The first week of Ukraine’s long-awaited counteroffensive did not bring any tangible results, nor even any clear vision of how events might develop in the future. Instead, the big issue was the catastrophic destruction of the Kakhovka dam. Russian authorities accuse Ukraine of blowing the dam, but are struggling to provide a clear explanation of how this happened. At the same time, there is increasing evidence of Russian involvement. There are already dozens of dead among the residents of Russian-controlled territory on the left bank of the Dnipro River due to local and federal authorities’ inability to organize an evacuation.
- It’s difficult to establish the death toll from the flooding in the Kherson region after the explosion at the Kakhovka dam. This is mostly due to a lack of reliable information from the Russian-held east bank. Official figures from both sides confirm 14 deaths — six on the west bank held by Ukraine, and eight on the Moscow-occupied east bank. The real figures are much higher: on Friday volunteers trying to evacuate people from the east bank said they had identified 20 deaths while a further 150 people were missing.

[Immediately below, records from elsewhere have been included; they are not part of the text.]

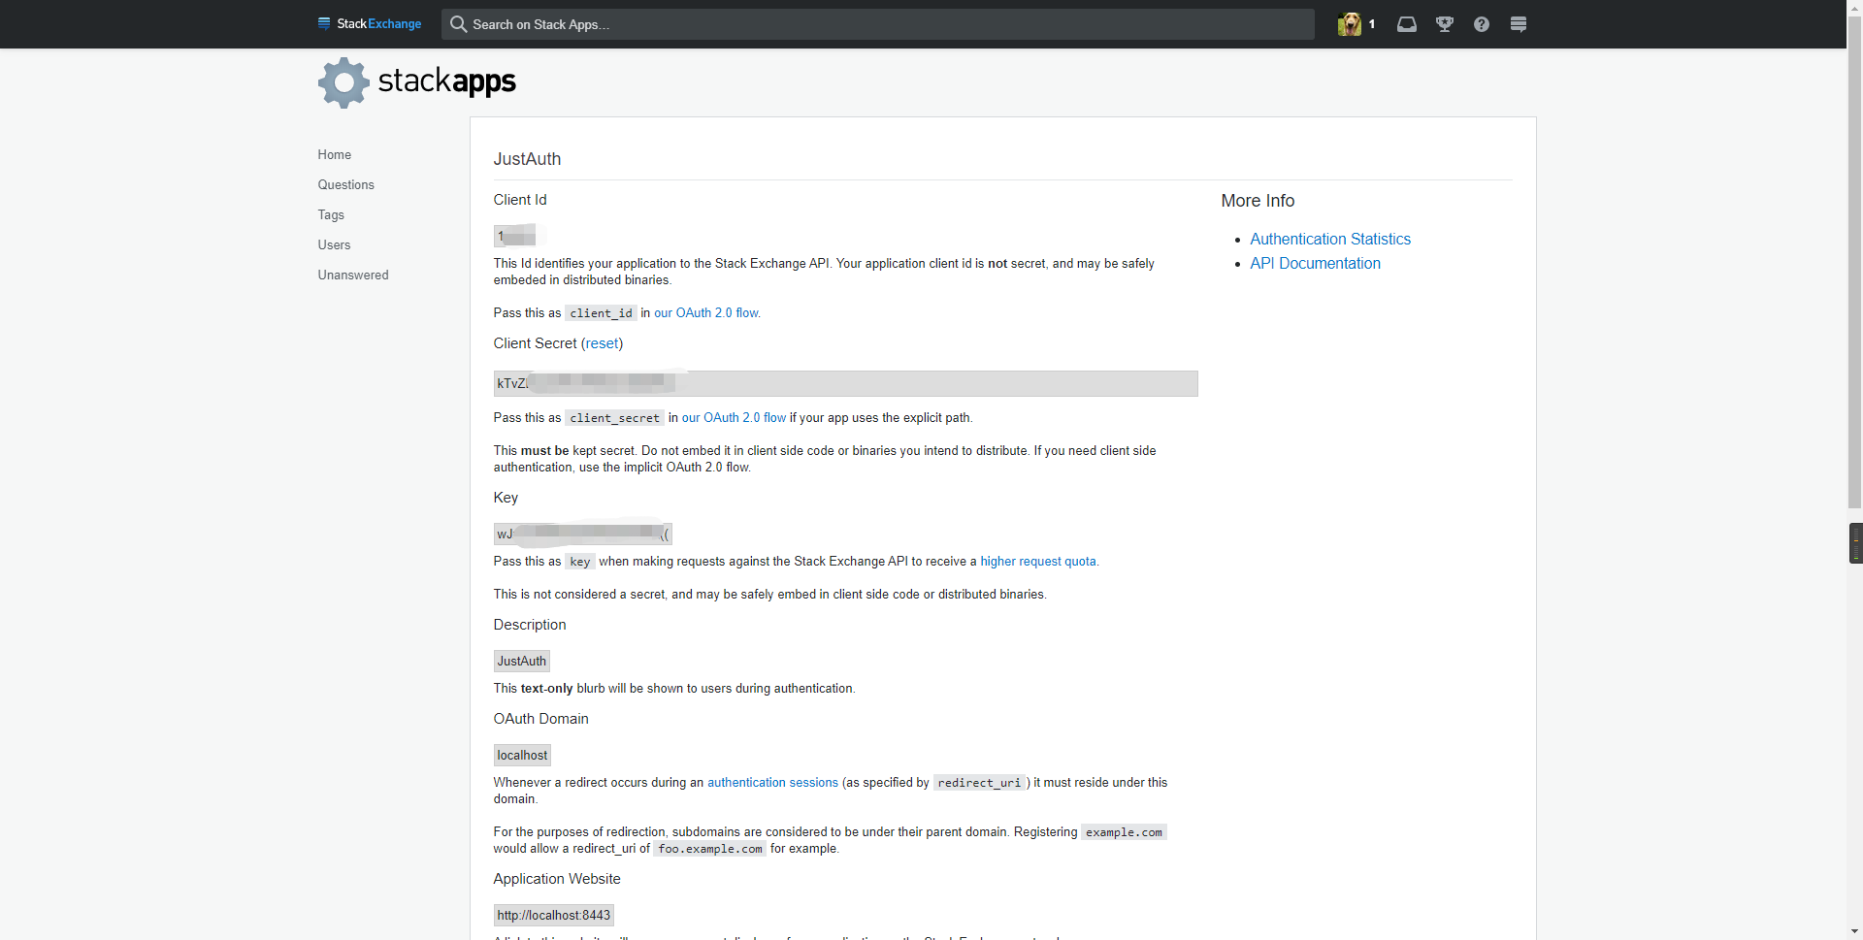Click the reset client secret link
The width and height of the screenshot is (1863, 940).
[602, 343]
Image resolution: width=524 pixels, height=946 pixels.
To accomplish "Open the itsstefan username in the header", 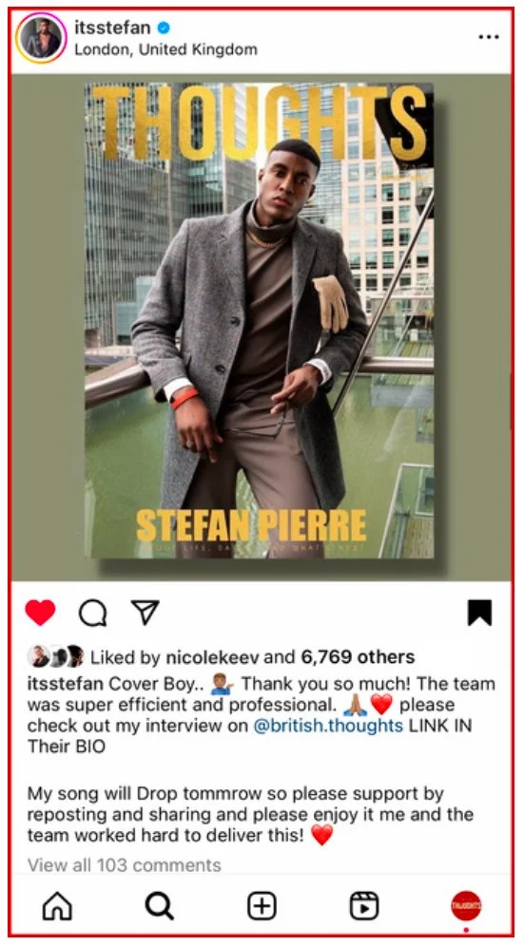I will point(112,28).
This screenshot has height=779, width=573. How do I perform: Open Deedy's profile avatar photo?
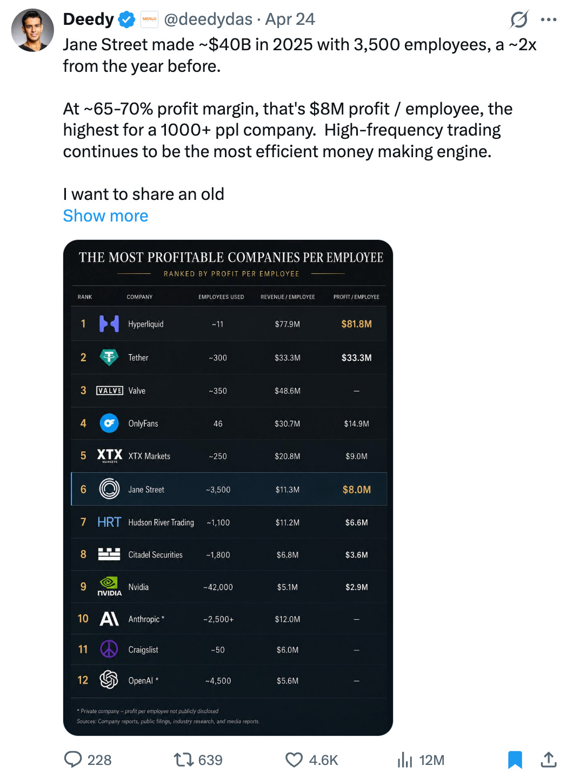(x=32, y=30)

- Russian independent media is focused on the failed attempts to evacuate Russian-held territory along the Dnipro. Multiple testimonies from volunteers (1, 2, 3, 4) suggest that the authorities failed to allocate adequate resources for an evacuation. In addition, volunteers on the ground face additional problems in their own attempts to help people. Access to the flood zone is closed, boats are requisitioned and Russian forces are shelling vessels trying to evacuate people to the Ukrainian-held bank. There are several reasons for this, including Russia’s general lack of organization, but a key one is the wartime paranoia gripping the local administration. That said, it’s likely that the main issue is the authorities’ reluctance to admit and display the full scale of the crisis.
- The catastrophe unfolded on what Moscow considers to be legally its own territory. However, for several days, state television paid it relatively little attention. It was the third or fourth item in news broadcasts, and was discussed in terms more often used for seasonal flooding than a manmade disaster. The news reports primarily focused on Russian efforts to rescue civilians under fire from Ukraine. Russian propaganda says little about what destroyed the dam. It limits itself to quotes from Defense Minister Sergei Shoigu and President Vladimir Putin, who accuse Ukraine of blowing it up but provide no evidence, however circumstantial. Rossiya TV’s weekly news roundup program, Vesti Nedeli, said a little more about the cause of the disaster: it counted the number of times Ukrainian troops shelled the hydroelectric power station and decided that this alone was the cause of the collapse. “Kyiv, with manic persistence, finished off the Kakhovka power station,” the report concluded.
- It’s likely that by the end of the week, it was becoming increasingly difficult for Russia to sustain a credible story that cast its actions in a positive light. Immediately after the dam fell, Western media and the expert community were quick to suggest that the collapse was a result of poor maintenance by occupying Russian forces combined with military strikes from both sides. However, by the end of the week, more information emerged that suggested greater Russian involvement. First, Norwegian media published data from seismic stations close to the dam which indicated an explosion shortly before it collapsed. It’s hard to imagine an error in this information: the methodology was established decades ago and can distinguish the difference between rock shifts caused by seismic activity, conventional explosions and nuclear explosions. Then on Friday, The New York Times reported that U.S. spy satellites collected infrared traces of a thermal explosion, corresponding to a large explosion in the vicinity of the dam.
Why the world should care
Whatever the cause of the dam’s collapse, Russia bears immediate responsibility for the explosion’s aftermath, including the inadequate emergency response that has cost dozens of lives so far. Meanwhile, there are Russians who are trying to help – the Support Service organization, founded by exiled Russians, raised more than 150,000 euros to help victims on the Ukrainian side of the Dnipro.